→ **Tasks to carry out**:
- A) In the article on where viewers look during movies, which journal published the recent article it mentions?
- B) Please pick up the article on where viewers look during movies after its last sentence and carry it forward.

→ **Selected passage**:
Looking at Toto or Kansas: The Tyranny of Film versus Top-Down Cognition

What are your favorite, best-ever movie quotes? Is it “I’ll have what she’s having”? Or “Toto, I’ve a feeling we’re not in Kansas anymore”? What about “This is the beginning of a beautiful friendship”? If you are unsure, here is a list of the best 100 movie quotes of all time according to Hollywood.

But movies are not just about the lines and the scripts, even though we have considered their importance in two previous posts here and here. After all, the movies are called movies because they contain lots of moving things. To a cognitive scientist, the most interesting moving things may not be the pictures themselves but the eyes of the audience.

Where do we look while watching a movie? And how does where we look affect our comprehension of a movie and vice versa? If we don’t look at Humphrey Bogart, do we still reckon his friendship with Claude Rains will be beautiful? If we already know that Toto is no longer in Kansas, do we still look at the furry little dog on the screen?

A recent article in the Psychonomic Society’s journal Cognitive Research: Principles and Implications explored those types of questions. Answers to those questions are not just of psychological interest, but they also address a long-standing controversy among movie directors and cinematic theorists.

→ **Information**:
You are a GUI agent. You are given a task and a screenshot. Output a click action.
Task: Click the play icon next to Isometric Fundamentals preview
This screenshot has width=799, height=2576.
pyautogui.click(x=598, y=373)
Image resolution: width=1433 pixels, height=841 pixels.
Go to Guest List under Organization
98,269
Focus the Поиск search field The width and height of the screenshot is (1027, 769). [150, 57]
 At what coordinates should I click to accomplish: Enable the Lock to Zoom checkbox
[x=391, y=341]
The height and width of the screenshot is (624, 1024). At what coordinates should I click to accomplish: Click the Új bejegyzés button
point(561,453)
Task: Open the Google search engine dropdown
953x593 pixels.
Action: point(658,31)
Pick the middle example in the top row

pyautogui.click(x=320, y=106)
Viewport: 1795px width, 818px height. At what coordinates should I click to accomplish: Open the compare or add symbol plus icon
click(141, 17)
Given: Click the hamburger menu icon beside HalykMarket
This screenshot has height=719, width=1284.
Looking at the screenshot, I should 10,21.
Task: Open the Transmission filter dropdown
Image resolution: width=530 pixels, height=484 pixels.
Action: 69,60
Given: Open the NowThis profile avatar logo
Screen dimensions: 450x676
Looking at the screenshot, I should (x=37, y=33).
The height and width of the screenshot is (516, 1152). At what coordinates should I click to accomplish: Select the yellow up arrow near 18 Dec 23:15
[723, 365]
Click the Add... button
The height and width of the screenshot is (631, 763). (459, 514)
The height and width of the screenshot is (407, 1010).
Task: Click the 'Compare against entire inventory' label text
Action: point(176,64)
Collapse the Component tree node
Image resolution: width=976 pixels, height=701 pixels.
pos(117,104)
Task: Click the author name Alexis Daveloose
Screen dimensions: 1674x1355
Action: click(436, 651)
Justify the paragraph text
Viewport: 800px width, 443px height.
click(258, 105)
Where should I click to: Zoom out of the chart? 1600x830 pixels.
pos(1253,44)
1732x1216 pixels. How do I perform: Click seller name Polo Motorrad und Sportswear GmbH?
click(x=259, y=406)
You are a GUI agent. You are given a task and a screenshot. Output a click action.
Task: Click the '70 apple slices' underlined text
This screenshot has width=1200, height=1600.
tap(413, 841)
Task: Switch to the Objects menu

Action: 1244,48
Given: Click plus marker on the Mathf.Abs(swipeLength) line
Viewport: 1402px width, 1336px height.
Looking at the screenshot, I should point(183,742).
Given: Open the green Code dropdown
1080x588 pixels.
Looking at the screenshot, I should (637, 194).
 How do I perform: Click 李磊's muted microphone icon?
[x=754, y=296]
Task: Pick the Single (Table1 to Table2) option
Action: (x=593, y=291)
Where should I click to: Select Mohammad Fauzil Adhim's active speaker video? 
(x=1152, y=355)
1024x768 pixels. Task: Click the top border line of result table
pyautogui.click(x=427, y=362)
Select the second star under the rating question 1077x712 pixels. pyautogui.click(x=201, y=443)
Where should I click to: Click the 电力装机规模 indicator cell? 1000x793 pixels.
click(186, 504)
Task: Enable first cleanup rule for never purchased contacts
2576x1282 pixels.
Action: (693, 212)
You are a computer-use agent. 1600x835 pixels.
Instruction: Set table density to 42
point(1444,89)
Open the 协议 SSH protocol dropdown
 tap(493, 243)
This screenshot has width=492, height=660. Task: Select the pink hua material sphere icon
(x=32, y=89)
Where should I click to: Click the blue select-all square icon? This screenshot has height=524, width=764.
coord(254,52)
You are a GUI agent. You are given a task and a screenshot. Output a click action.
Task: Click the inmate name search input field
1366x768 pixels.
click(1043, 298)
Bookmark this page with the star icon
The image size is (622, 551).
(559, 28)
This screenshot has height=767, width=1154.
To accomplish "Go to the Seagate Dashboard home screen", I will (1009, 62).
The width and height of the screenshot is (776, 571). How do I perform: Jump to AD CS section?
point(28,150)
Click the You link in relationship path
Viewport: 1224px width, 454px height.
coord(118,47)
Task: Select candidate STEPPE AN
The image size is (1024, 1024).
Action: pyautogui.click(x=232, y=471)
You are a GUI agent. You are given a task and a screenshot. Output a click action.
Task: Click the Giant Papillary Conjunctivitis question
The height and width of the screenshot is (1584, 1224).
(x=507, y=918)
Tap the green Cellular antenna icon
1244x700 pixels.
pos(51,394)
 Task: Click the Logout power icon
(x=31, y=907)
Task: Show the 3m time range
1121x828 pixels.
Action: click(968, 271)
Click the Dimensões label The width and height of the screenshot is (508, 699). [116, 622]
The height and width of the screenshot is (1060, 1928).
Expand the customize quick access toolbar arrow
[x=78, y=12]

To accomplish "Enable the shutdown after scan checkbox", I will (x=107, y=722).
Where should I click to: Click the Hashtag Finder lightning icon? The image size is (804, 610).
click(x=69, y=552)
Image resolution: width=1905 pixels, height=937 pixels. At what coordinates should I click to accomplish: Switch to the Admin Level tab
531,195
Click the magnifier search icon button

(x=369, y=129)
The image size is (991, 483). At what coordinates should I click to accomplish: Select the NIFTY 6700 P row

→ **Per-task outputs**:
- A) The Psychonomic Society's journal Cognitive Research: Principles and Implications.

- B)
Some directors believe that they have the power to make their audience look exactly where they want them to look. Steven Spielberg once noted that “… if we were watching a tennis match, you’d see that perfect synchronicity of heads going left-right, leftright. The same thing in a movie theatre, when the … audience is galvanised, … all watching the same things, all knowing where to look at the exact same time.” This is often called the “Tyranny of Film.”

By contrast, other filmmakers believe that each viewer sees and understands a different film. For example, Quentin Tarantino once said that “If a million people see my movie, I hope they see a million different movies.”

Researchers John Hutson, Tim Smith, Joseph Magliano and Lester Loschky were particularly interested in how viewers’ seeing—that is, their eye-movements—is affected by “top-down” processes such as the viewers’ task, and the viewers’ mental model of the scene.

To examine the role of top-down processes requires a film clip that is not highly structured and rapidly edited, but that leaves some room for visual exploration both in terms of the length in between cuts and the amount of content in each shot. Hutson and colleagues used one of the most famous long scenes in film history, namely the opening of Orson Welles’ Touch of Evil. This shot is more than 3 minutes long and depicts events at a Mexico-USA border crossing in the 1950s. To make sense of the remainder of this post you would probably want to watch the clip:

This famous shot has been cited by film theorists as forcing the viewer to “… exercise at least a minimum personal choice. It is from his attention and his will that the meaning of the image in part derives.” If you watch this clip, you will notice how the car—which the viewer knows to contain a ticking bomb—occasionally leaves the frame, moving ahead of the walking couple, before it has to stop for traffic or animals on the road and thus re-appears again in our field of view. Because we expect the bomb to go off at any moment, this teasing disappearance and appearance of the car not only creates considerable suspense but it also means that we would likely be looking at the car whenever we get a chance. But what if we didn’t know about the bomb because the first few seconds of the clip were missing? Where would we look?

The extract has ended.